§ **To do**:
Below are entries; count the lines containing the string "will". The answer is that number alone.

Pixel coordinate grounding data
-------
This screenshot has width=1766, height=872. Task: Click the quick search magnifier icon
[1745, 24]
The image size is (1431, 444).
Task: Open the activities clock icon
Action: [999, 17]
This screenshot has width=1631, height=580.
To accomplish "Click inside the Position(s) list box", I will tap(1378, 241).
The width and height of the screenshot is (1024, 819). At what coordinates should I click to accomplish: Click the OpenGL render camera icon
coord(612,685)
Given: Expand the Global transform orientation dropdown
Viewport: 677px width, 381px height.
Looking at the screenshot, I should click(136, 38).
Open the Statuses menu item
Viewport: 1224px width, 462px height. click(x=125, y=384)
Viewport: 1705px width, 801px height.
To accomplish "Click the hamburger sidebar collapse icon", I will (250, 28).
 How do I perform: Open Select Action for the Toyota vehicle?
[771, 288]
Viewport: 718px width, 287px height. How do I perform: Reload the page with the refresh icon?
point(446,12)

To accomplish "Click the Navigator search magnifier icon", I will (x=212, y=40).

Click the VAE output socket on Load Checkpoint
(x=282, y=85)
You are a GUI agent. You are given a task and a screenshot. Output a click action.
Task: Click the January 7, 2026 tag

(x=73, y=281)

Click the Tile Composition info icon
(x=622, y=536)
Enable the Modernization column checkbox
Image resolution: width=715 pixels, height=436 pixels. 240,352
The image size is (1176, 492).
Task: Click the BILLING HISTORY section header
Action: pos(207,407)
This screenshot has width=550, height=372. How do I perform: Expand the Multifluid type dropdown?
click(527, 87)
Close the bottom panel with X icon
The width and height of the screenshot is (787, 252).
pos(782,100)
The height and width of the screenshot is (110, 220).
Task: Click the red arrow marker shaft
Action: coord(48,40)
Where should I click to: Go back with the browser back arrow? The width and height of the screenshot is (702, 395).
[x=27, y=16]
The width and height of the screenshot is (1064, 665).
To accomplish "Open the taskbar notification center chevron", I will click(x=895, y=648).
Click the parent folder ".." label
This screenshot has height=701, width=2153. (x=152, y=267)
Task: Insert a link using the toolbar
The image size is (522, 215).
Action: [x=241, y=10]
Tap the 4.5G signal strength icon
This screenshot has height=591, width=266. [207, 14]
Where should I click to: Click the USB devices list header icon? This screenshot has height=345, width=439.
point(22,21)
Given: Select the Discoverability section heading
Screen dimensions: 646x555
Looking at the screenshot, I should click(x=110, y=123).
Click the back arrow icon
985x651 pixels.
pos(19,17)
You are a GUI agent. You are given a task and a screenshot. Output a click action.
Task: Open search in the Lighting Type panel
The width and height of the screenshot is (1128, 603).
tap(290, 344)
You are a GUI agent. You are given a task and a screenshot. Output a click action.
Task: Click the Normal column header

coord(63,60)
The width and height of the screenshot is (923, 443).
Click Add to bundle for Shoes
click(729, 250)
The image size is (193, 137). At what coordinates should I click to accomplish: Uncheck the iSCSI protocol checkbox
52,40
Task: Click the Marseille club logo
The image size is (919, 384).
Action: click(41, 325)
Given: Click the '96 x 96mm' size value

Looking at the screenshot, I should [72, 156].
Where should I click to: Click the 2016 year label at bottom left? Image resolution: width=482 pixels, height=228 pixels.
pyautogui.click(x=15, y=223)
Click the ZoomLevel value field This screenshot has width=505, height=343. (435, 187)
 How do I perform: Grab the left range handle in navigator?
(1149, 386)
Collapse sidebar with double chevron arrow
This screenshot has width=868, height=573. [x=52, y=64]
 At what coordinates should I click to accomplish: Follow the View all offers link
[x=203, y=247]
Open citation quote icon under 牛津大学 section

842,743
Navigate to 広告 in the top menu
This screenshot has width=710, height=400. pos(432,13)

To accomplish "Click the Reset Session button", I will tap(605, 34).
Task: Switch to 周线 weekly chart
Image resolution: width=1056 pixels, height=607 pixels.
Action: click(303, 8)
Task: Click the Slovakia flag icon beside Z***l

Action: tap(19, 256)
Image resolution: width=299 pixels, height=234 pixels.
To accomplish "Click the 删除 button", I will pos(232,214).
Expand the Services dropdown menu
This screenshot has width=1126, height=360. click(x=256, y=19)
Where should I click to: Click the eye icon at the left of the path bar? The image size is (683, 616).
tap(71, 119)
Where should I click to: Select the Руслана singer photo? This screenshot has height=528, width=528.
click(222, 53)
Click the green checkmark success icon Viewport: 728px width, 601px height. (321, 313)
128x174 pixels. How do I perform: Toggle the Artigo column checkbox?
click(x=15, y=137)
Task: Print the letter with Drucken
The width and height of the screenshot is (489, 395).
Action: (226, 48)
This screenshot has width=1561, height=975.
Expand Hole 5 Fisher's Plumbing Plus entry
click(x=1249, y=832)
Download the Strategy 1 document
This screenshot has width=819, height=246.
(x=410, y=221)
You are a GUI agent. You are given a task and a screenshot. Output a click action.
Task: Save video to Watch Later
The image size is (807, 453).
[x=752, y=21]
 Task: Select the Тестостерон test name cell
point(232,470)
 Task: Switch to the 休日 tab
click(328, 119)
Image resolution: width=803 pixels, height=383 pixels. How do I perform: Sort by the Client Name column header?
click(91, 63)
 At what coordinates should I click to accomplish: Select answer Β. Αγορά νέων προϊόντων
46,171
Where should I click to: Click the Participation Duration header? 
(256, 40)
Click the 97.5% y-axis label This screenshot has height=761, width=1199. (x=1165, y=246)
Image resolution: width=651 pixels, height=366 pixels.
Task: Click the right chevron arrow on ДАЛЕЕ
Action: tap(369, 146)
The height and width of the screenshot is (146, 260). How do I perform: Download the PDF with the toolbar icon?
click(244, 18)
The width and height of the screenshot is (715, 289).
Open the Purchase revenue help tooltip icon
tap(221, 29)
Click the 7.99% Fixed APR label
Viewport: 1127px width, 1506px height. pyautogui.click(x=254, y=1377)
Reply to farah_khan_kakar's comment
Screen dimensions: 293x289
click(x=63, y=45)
-------
§ **Solution to this task**:
6